YOUR TASK
Starting at the line that contains "Viewport: 466px width, 520px height.", return every line through the end of the data exactly, without pictures.

Stored items:
■ ■ ■
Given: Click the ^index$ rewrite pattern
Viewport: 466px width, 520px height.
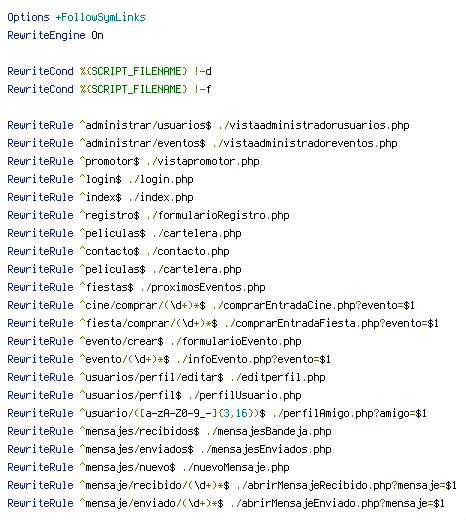Looking at the screenshot, I should click(100, 197).
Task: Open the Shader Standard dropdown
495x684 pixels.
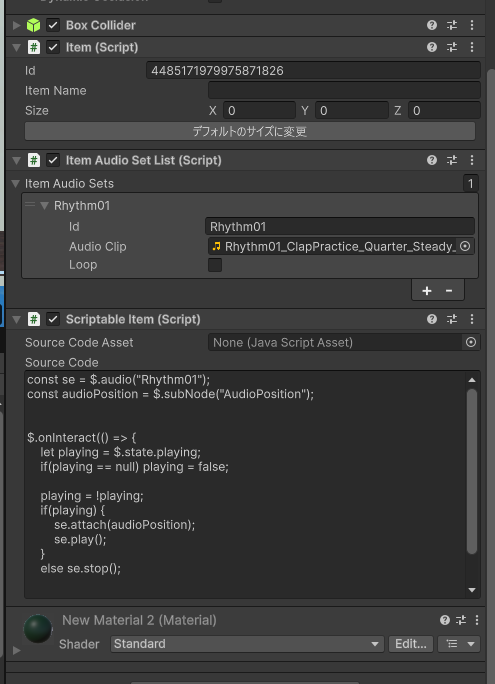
■ ■ ■
EXERCISE SOLUTION
Viewport: 466px width, 520px height.
Looking at the screenshot, I should click(100, 197).
Task: Open the Shader Standard dropdown
495x684 pixels.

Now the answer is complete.